Anna Karina made her directorial debut
Vivre ensemble
in the wake of her main period of international stardom, during which she was
usually cast as a pretty enigma, seldom explored as a human being (although she
does play the least artificial character in
The Magus, for what that’s
worth).
Vivre ensemble, in which she also stars, might have been
conceived as an explicit rebuke to such categorization, emphasizing in every
scene her character’s individualism and impulsiveness. At the start, it teases us
with the promise of a straightforward love story, emphasizing the
bolt-of-lightning attraction between Julie and Alain, set against peppily soft
music, and soon afterwards establishing the intoxicating nature of their sexual
connection.
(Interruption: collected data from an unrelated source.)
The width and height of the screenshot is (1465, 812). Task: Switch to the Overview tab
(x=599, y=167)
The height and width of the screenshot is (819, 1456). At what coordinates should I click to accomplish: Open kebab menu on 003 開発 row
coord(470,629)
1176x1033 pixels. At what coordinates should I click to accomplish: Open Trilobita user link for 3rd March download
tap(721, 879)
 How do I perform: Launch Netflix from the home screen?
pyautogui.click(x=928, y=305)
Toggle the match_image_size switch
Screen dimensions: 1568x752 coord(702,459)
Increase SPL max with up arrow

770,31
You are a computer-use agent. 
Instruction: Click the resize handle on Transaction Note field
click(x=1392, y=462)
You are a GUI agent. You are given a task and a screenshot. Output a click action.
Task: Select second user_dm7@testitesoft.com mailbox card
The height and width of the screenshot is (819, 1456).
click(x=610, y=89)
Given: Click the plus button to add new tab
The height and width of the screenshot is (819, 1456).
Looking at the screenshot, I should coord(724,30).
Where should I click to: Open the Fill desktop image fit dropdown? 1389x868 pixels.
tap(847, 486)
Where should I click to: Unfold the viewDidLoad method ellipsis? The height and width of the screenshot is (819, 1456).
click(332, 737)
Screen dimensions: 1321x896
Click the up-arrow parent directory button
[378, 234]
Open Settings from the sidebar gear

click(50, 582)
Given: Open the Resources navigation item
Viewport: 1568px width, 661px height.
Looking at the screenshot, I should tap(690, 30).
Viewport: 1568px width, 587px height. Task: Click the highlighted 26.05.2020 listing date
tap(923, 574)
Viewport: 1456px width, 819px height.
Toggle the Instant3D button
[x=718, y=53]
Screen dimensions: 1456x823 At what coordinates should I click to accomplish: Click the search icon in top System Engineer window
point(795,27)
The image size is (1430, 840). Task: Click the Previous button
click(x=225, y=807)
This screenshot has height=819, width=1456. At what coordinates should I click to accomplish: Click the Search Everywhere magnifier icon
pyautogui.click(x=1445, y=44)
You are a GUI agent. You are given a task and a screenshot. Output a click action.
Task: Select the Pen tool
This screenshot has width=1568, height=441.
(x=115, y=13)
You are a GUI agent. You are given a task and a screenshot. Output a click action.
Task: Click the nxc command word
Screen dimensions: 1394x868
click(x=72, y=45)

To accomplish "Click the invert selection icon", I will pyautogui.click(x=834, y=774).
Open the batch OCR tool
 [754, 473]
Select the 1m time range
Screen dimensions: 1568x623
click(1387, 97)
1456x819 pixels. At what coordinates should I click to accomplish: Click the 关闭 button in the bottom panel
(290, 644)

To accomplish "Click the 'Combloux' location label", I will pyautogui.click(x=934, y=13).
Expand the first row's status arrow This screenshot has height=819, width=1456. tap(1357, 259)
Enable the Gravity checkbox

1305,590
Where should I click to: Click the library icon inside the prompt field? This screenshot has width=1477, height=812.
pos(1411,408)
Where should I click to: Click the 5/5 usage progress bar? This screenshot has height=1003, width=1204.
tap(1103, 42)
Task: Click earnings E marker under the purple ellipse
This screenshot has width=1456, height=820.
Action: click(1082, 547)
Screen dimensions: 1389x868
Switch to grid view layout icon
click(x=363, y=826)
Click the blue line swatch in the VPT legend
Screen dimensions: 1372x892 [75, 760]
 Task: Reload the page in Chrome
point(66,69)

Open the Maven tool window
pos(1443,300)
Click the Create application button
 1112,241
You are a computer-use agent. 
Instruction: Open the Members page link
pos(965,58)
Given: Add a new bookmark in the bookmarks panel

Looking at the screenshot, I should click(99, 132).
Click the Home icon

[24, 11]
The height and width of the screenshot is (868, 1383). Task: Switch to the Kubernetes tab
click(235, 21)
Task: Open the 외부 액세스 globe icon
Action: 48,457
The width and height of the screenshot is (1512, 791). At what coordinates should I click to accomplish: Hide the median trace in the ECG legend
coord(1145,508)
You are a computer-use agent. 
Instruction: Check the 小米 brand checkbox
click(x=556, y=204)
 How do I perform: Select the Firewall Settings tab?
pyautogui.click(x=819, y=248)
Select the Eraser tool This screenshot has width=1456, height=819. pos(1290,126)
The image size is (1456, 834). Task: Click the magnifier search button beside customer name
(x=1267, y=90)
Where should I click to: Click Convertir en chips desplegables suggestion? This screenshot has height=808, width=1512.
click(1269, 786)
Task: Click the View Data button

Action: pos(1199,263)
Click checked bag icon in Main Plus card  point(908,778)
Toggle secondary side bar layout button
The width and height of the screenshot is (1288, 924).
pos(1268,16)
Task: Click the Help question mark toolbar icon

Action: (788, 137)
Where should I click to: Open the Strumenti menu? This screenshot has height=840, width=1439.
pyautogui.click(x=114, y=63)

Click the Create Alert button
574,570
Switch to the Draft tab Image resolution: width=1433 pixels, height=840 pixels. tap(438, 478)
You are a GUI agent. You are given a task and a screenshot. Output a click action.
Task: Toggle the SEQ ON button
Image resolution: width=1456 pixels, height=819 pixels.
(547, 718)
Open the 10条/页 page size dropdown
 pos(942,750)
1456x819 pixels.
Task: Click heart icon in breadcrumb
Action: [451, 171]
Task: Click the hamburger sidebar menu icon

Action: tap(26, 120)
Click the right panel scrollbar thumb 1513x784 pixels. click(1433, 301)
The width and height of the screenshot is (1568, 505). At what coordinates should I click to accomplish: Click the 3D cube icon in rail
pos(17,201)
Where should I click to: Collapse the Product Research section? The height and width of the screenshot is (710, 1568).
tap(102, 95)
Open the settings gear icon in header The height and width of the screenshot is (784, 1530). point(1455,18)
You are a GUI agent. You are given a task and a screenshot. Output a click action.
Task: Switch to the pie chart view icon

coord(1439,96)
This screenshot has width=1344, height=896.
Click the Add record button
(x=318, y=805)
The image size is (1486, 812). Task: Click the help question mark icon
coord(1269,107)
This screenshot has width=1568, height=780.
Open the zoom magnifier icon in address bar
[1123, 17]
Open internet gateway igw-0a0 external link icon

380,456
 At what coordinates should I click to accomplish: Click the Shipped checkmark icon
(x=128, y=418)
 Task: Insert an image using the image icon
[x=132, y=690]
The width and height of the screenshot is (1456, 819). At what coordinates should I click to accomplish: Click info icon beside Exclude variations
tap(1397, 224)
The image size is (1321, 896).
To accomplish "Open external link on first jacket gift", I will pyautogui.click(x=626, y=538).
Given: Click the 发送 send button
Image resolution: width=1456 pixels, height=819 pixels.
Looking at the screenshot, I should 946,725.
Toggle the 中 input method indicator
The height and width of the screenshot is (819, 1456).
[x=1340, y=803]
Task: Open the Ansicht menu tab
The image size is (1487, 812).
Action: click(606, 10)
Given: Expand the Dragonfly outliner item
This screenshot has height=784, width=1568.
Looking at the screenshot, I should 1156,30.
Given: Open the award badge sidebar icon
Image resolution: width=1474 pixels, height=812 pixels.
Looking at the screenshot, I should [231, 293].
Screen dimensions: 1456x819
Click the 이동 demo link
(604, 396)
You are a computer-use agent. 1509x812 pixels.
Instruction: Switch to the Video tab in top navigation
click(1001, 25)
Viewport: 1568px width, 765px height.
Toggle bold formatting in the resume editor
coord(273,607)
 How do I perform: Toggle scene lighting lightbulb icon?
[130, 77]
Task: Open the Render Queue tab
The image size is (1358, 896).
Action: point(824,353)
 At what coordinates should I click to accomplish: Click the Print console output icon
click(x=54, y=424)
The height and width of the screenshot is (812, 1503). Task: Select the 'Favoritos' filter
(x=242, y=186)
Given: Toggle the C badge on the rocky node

But Karina takes her film in unpredictable directions – literally so
in the case of an interlude in New York, providing a fascinating outsider’s
perspective on Vietnam protests, drifting lifestyles and pre-gentrification
neighborhoods. On returning to France they have a child, prompting her to a greater
sense of purpose and direction, but by then he’s stuck moving in the opposite
direction (
Days of Wine and Roses may come to mind as a general
reference point) – they break up, and the film ends on a note of well-judged,
hurting uncertainty. The film is well attuned to the limits of its titular
state of being together, its point-of-view close-ups suggesting they see each
other rather as movie characters, most alive when directly confronted, but otherwise
largely unknowable (Karina deglamorizes herself in some respects, while often
suggesting that her wide eyes and easy smile are as much a disguise as a
window). This may link to a vein of otherwise unacknowledged movie love which
evokes Karina’s formative period with Godard – posters of Buster Keaton and the
Marx Brothers prominently displayed in the apartment, an argument over whether
the baby’s name is Jules or Jim. Overall, the film should be seen as far more
than a quirky footnote in Karina’s filmography; perhaps it can be understood as
a weary conversation with much of what preceded it.